Текст для чтения>

В театре самым известным примером оптической и поведенческой реорганизации можно считать Фестивальный театр в Байройте, открытый в 1876 году, проект которого был создан под руководством Рихарда Вагнера. Прежде расположение мест в театрах было подковообразным, когда большинство лож были обращены не к сцене, а друг к другу; Вагнер же предложил фронтальную планировку, при которой вся аудитория беспрепятственно смотрела на сцену. Ради еще большего зрительского вовлечения ложи были демонтированы, зрительный зал погружен в кромешную тьму, а оркестр скрыт в углублении перед сценой [20]. Основной задачей было представить театр не как шумное светское мероприятие, а как сакральный Gesamtkunstwerk. К 1890-м годам в крупных городах Европы темнота стала универсальным условием театрального опыта – с вытекающими отсюда требованиями тишины и уважения к окружающим. Социолог Ричард Сеннет отмечает:
В 1850-х годах в театрах Парижа и Лондона зритель не стеснялся завести беседу с соседом прямо посреди спектакля. К 1870 году публика стала относиться к порядку серьезнее. Теперь разговоры казались невоспитанностью и дурным тоном, чему способствовал и приглушенный свет, подчеркивающий важность тишины и направляющий внимание на сцену [21].

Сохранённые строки
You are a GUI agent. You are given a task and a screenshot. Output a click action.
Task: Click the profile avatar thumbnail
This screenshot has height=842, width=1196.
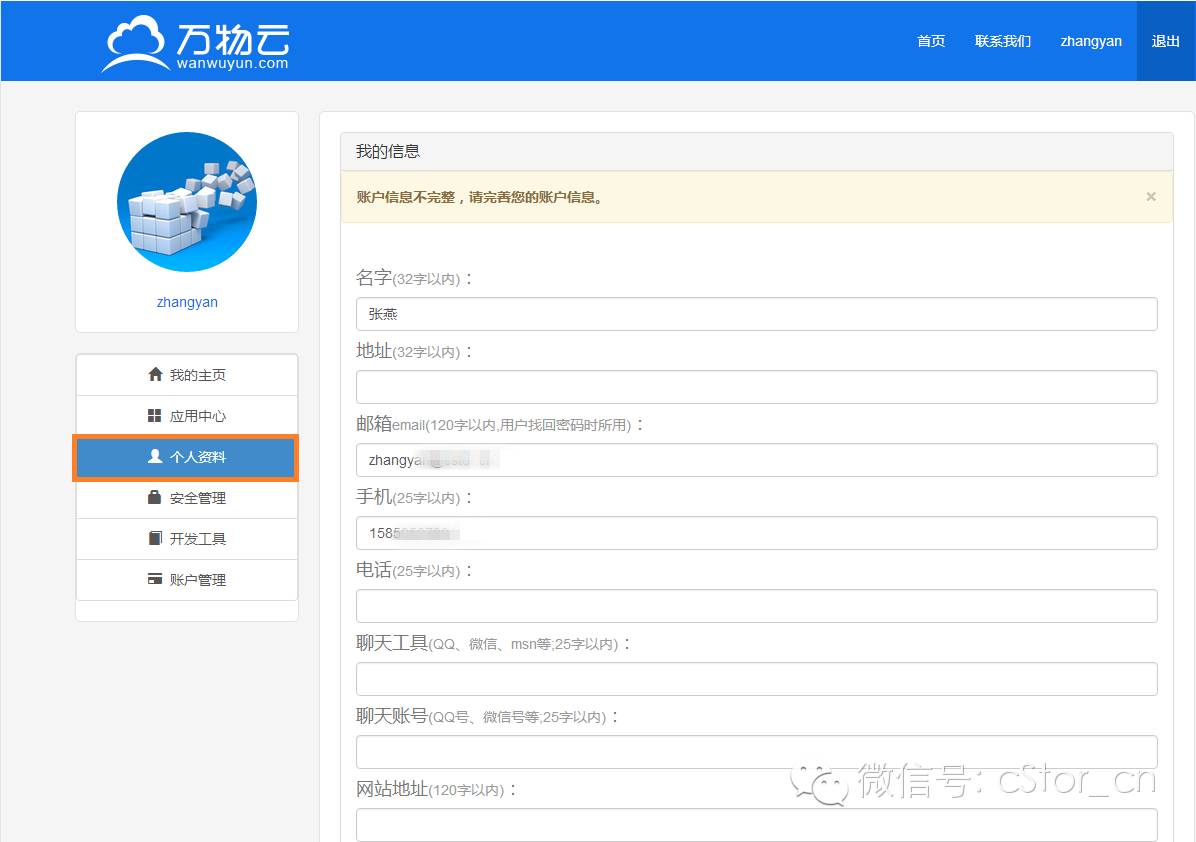pos(186,201)
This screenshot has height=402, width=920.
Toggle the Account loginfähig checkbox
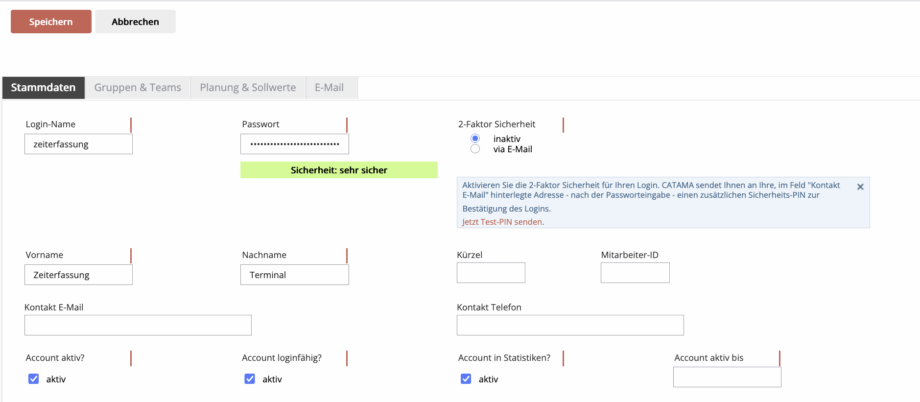(x=249, y=379)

Цель задания>
Ответьте по тексту о театре на три вопроса:
1. В каком году открыли Фестивальный театр в Байройте?
2. Где в этом театре был скрыт оркестр?
3. В театрах каких двух городов в 1850-х годах зрители беседовали с соседями посреди спектакля?

Решённая задача>
1. В 1876 году.
2. В углублении перед сценой.
3. Парижа и Лондона.